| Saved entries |
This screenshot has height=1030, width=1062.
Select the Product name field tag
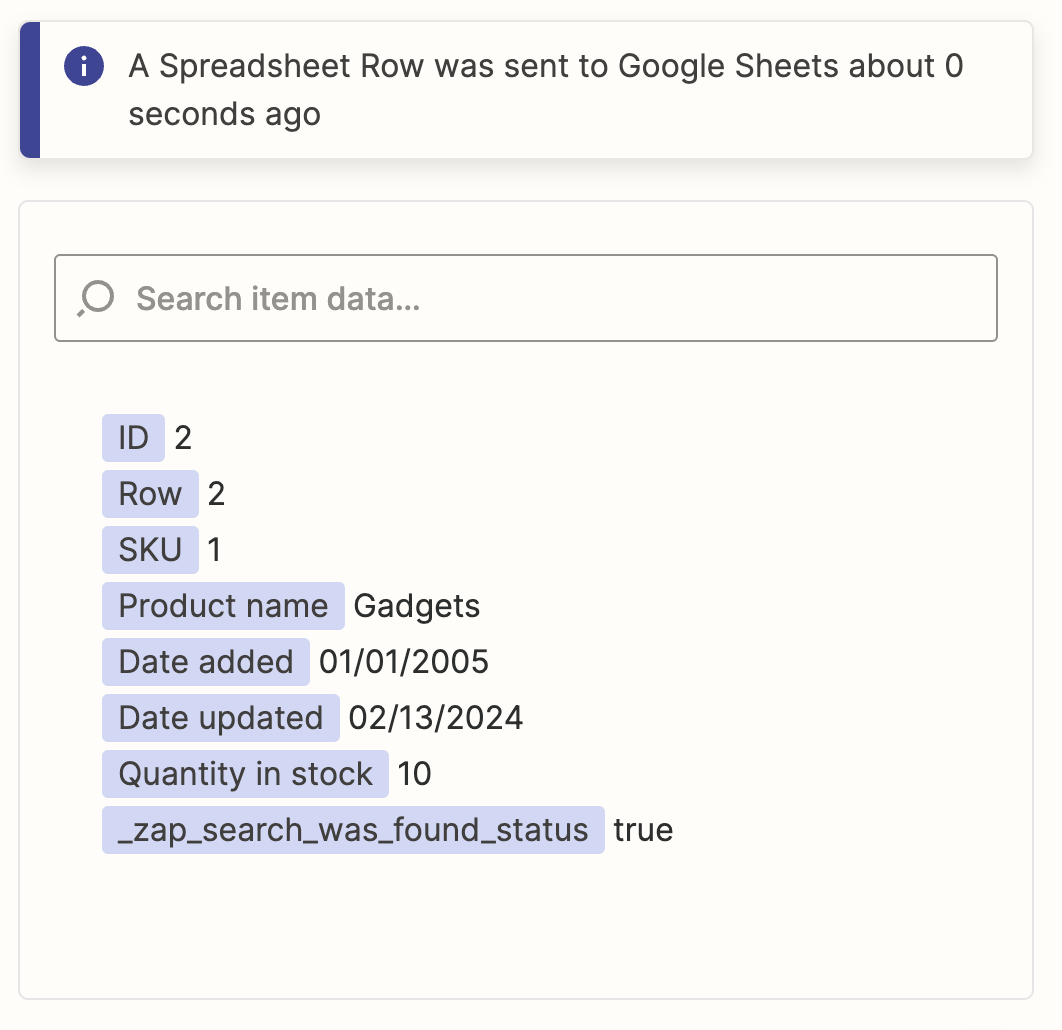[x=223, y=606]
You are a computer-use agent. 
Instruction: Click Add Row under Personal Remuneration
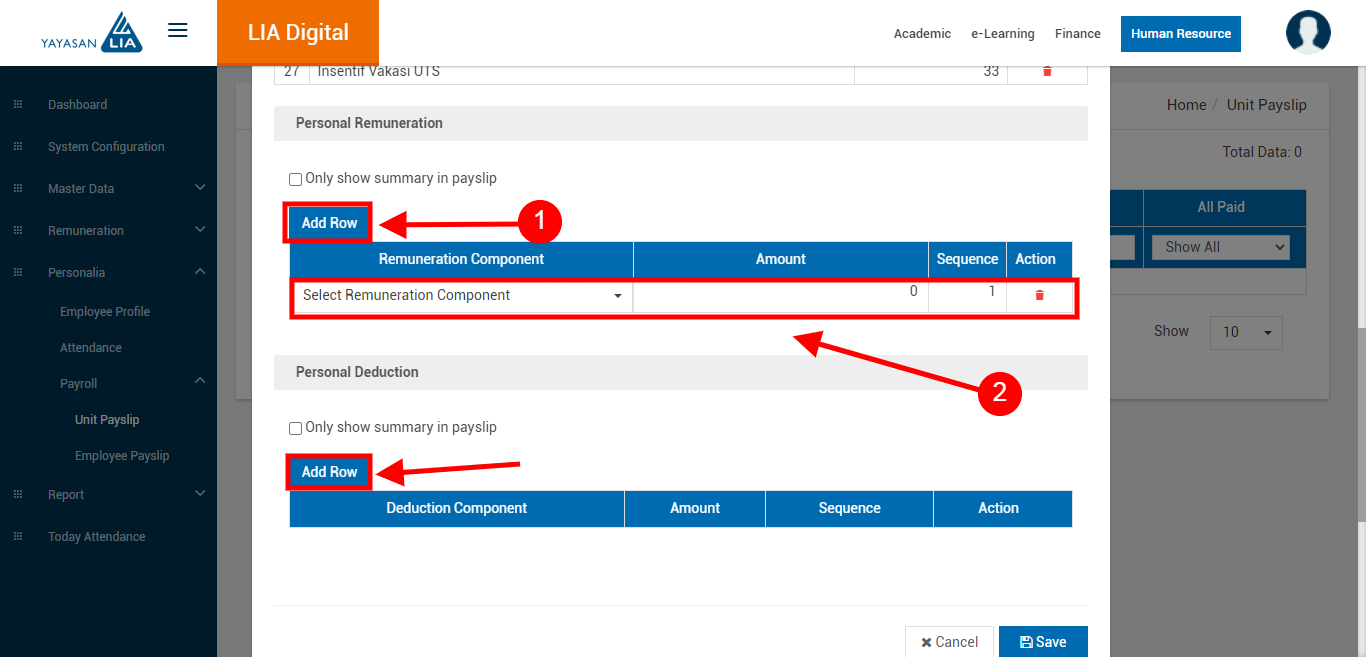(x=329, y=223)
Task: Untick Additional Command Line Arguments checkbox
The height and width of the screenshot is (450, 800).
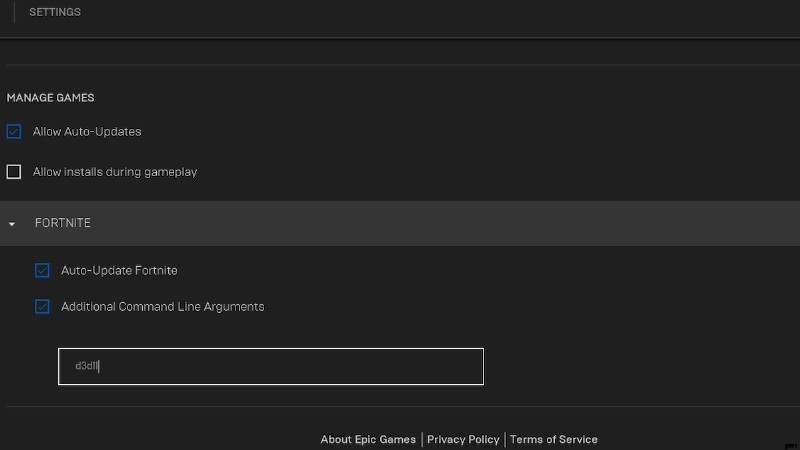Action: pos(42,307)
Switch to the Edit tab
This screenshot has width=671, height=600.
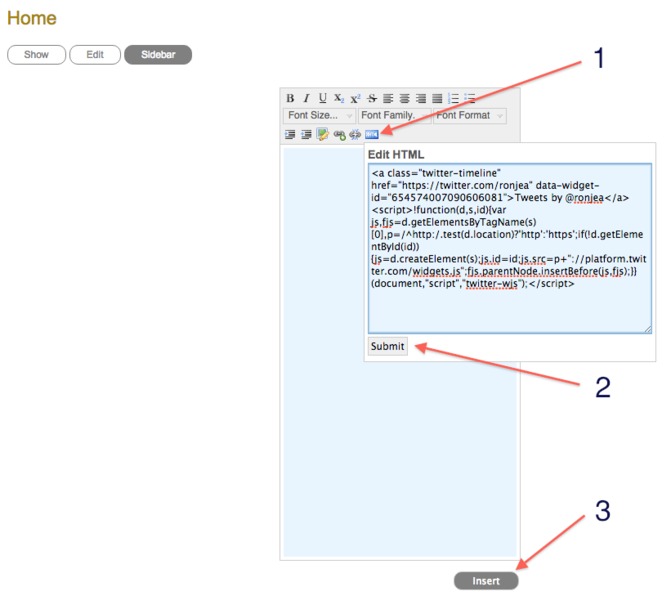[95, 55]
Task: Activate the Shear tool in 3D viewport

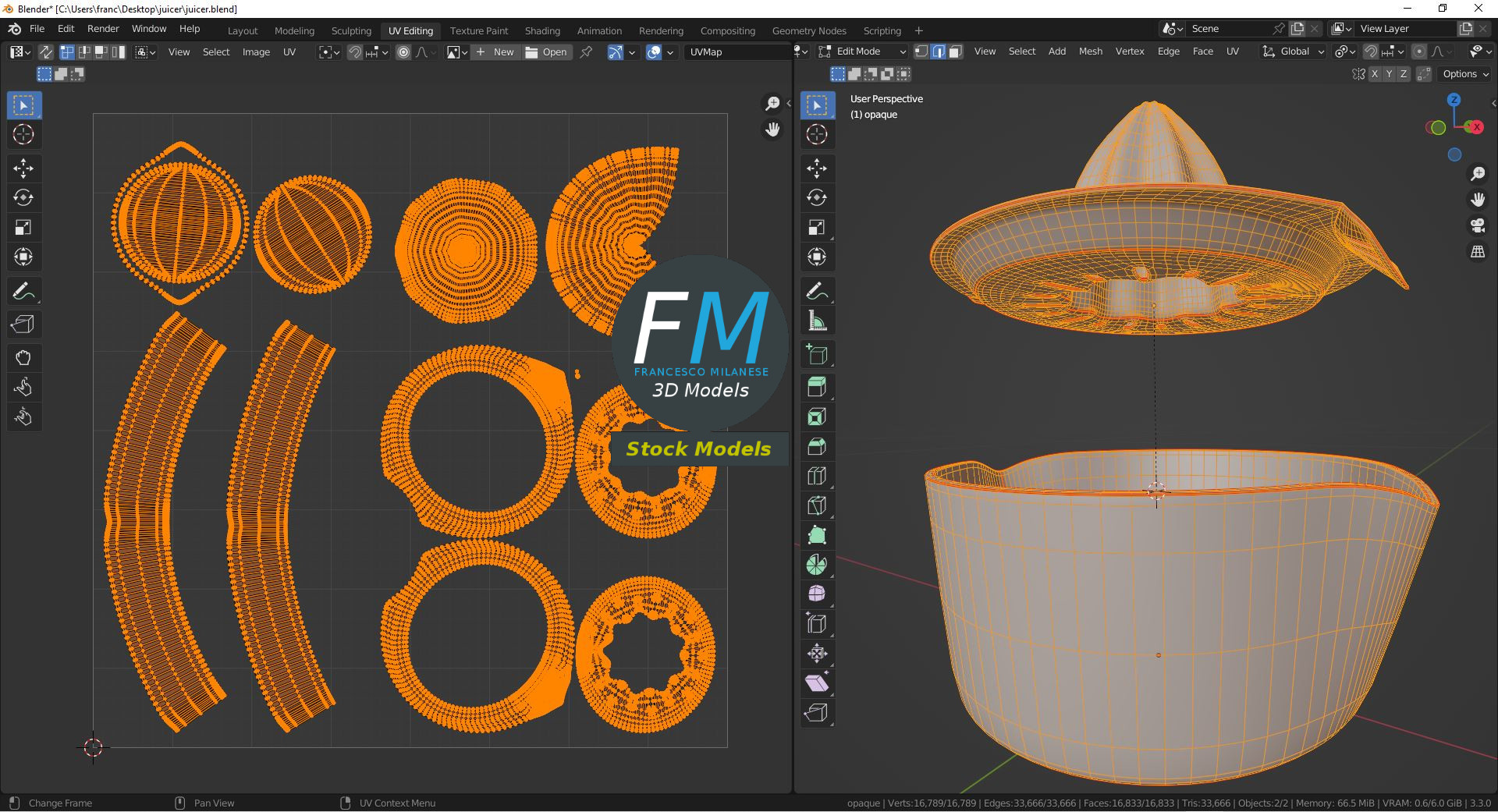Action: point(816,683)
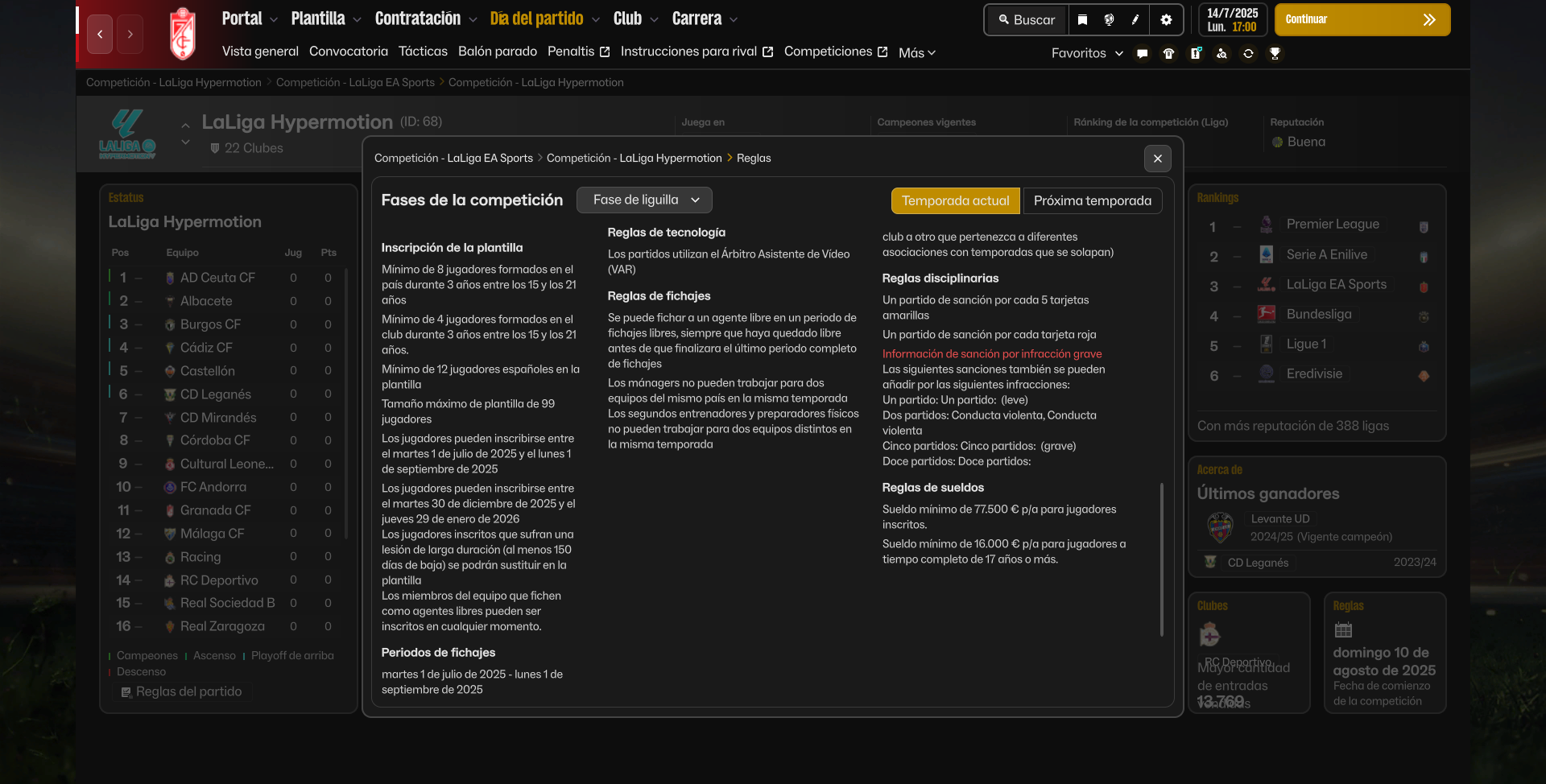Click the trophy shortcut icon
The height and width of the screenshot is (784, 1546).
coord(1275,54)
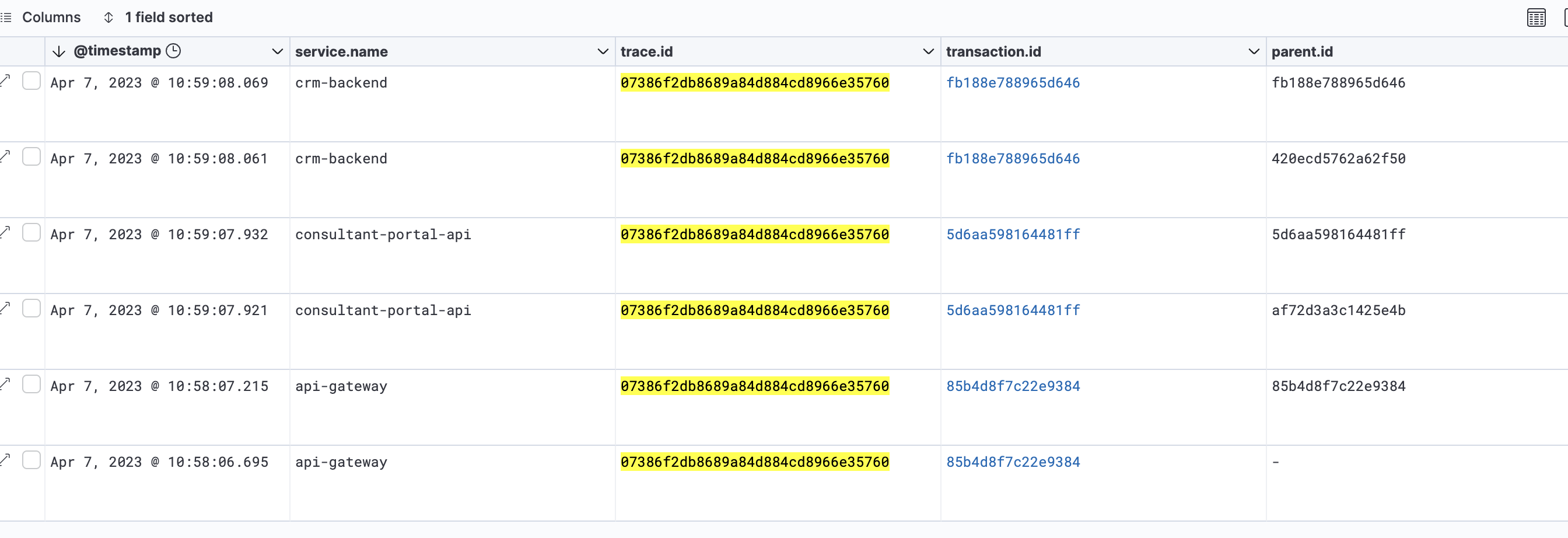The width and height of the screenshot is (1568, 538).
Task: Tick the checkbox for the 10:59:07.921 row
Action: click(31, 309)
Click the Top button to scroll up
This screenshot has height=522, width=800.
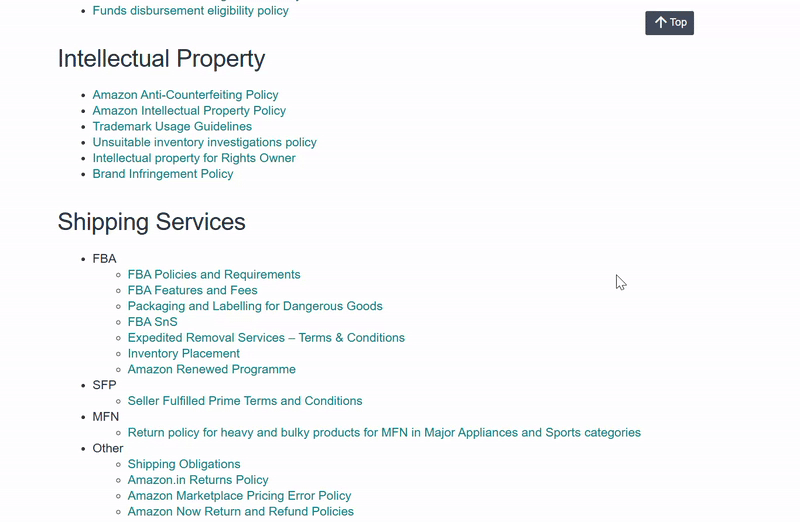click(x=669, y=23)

| Exercise brief |
What is needed is a word-for-word copy of the data, minus its pictures.

| Exercise result |
This screenshot has height=1030, width=1062.
Select the Product name field tag
[x=223, y=606]
You are a computer-use agent. 
Instruction: Click Add Row under Personal Remuneration
(x=329, y=223)
Task: Untick Additional Command Line Arguments checkbox
The height and width of the screenshot is (450, 800).
Action: pos(42,307)
Switch to the Edit tab
This screenshot has width=671, height=600.
[95, 55]
Task: Activate the Shear tool in 3D viewport

Action: point(816,683)
Click the trophy shortcut icon
The height and width of the screenshot is (784, 1546).
coord(1275,54)
The width and height of the screenshot is (1568, 538).
Task: Tick the checkbox for the 10:59:07.921 row
Action: click(31, 309)
Click the Top button to scroll up
This screenshot has height=522, width=800.
click(x=669, y=23)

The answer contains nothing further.